Last June I did a blog post about building dot-denisty maps in R using UK Census data. It has proven to be a fairly popular post, most likely due to the maps looking like something you’re more likely to see in the Tate Modern…
IMAGE
Not only do these maps looks beautiful, but there is a strong argument that they do a better job of representing data compared to the more common choropleth methods of filling geographical regions with one colour based on one variable.
The pièce de résistance of dot-density mapping is that it does not suffer from the tendency of over-emphasising the influence of large, yet sparsely populated areas, as colour-coverage is dictated by count, not area size.
When applied to election mapping, this gives a fairer assessment of the ‘popular vote’ when compared to a standard choropleth map that will fill entire constituencies with the colour of the winning party, regardless of how close the contest was or how many people voted.

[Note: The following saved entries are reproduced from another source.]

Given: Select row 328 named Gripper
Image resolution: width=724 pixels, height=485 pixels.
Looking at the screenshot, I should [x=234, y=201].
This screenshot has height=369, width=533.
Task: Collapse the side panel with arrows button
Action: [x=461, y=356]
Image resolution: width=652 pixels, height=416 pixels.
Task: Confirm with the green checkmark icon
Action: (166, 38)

A good example of this is the webcomic xkcd and cartographer Kenneth Field’s recent interpretations of the 2016 US Presidential Election (see images below, respectively), both of which set twitter alight with debate.
IMAGE
You can also have a gander at the Mapping tool we built last year to look at UK election results from a dot-density context.
And for a more enlightented discussion on the troubles and strifes of accurate mapping, check out the latest FT chart doctor article, where the FT’s Alan Smith talks with professor Mark Monmonier, author of the classic book How to Lie With Maps. (while you’re at it, have a look at Steven Bernard’s piece on how the FT’s always-on-point maps are made here).
R’s New Spatial Workflow
With all of this in mind, I thought it would be a good time to update the previous blog post, this time utilising the relatively new simple features (sf) R package. sf makes it a lot easier to do geospatial analysis within a tidy framework, ergo making it work seamlessly with the tidyverse, as each geospatial element is bundled into a list and treated as a single observation of a geographic variable in a data frame. No more fortifying malarky.
This means we can go from raw data -> dot density map with a lot less code and stress than ever before. So here’s a quick demo of how to get it done, this time as a map of 2016 UK General Election results in London Constituencies…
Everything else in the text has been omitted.